Initial Session: https://interactivereport.github.io/cellxgene_VIP/static/MS.vip.session.txt
Colon is used as the delimiter for VIP to parse the initial settings for embedding and coloring. In our demo, the default layout is "umap_harmony" while cells will be colored based on “cell_type” categories. If keyword “scale” is not found in “Data” line, VIP will set the figure option “Scale data to unit variance for plotting” to “Yes”. The value of “Initial Session” will populate the “Load from a URL” input in “Load Session” interface.
Sample data used for demonstration of cellxgene VIP functionality. Human MS brain snRNA-seq dataset raw data (fastq, sample metadata and cell type identification files) from Schirmer et al.23 was downloaded and re-processed with 10x cellranger 3.0.2 (count) by mapping to human pre-mRNA genome reference (GRCh38 reference − 3.1.0, July 24, 2019). Quality control criteria were applied as follows: filtered out cells that have less than 1000 counts, or more than 40000 counts, and kept cells with < 0.2 mitochondria gene counts. Harmony47 and Liger48 were used to correct for batch effects. Louvain clustering method49 was used to cluster cells into different subgroups (clusters) on both batch corrected results. Both tSNE50 and UMAP51 coordinates are provided. Authors’ cell type annotation was in great concordance with the Louvain clustering result, except we decided to merge OL-A, OL-B and OL-C clusters into OL (Oligodendrocyte) and EN-L2-3-A and EN-L2-3-B clusters into EN-L2-3 (Excitatory Neuron Layer).
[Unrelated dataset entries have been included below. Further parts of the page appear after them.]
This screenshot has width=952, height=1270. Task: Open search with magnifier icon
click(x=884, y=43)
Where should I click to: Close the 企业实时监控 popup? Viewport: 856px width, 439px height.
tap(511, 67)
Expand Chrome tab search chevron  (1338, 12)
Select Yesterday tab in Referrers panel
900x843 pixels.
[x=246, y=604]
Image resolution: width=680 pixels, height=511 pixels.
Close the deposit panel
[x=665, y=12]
Integrated gene set query. Cellxgene VIP equips a helper tool, xGenesets that provides an Application Programming Interface (API) for web-based applications to select a list of genes in a gene set. The gene sets are defined based on pathways, gene sets, and categories from various sources, including KEGG Pathways52, WikiPathways53, Small Molecule Pathway Database54, Reactome55, Gene Ontology56, Molecular Signatures Database57 from Gene Set Enrichment Analysis (GSEA58), and LIPID MAPS Proteome Database59. xGenesets currently has 175,537 gene sets stored in a MySQL database, covering gene sets for species including human (115,497 records), mouse (30,554 records) and rat (29,486 records). xGenesets features auto-completion for quick gene set selection, gene set database browsing, and the full member gene list of any gene set. It can be easily embedded into an online application by leveraging jQuery plugin, DataTables, and bootstrap (either v3 or v4). An example of using xGenesets API can be found at https://bxaf.net/genesets. xGenesets API is freely available for all usages.
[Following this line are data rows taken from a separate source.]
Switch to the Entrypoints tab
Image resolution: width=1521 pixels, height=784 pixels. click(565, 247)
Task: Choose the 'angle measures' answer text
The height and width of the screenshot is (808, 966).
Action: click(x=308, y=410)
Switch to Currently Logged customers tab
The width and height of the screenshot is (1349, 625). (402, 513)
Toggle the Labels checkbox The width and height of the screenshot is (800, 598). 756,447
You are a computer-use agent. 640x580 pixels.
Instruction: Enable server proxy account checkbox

Generation of combo annotations. Celllxgene VIP also provides a fast annotation combination tool to label cells across selected categories. A new category, “Custom_combine”, will be automatically created to annotate cells across different categories, such as cell type and diagnosis. The user can also re-order the annotations (e.g., EN-L2-3:MS, EN-L2-3:Control) in this category which can be used in VIP plotting functions. Cells not belonging to any combined annotations will not be considered in plotting.
Differential gene expression. Three statistical test methods of differential gene expression analysis are provided including Welch’s t-test (both cellxgene and diffxpy implementations), Wilcoxon rank test, and Wald’s test. The statistical test results are presented in a table format including log2 fold change, p-value, and multi-testing adjusted p-value by Bonferroni in cellxgene or Benjamini-Hochberg in diffxpy. Notably, we provide users with simple test methods owing to quick response time within the interactive framework. However, more advanced statistical methods developed for differential gene expression analysis of scRNA-seq data such as glmmTMB26 or NEBULA27 are recommended even if it takes much longer computational time to get results considering that there would be covariates that need to be modeled in a proper statistical test. To accommodate data exploration of offline results, we developed a loading script for users to load and explore pre-computed results interactively inside the VIP environment in table, interactive volcano, and bubble heatmap forms.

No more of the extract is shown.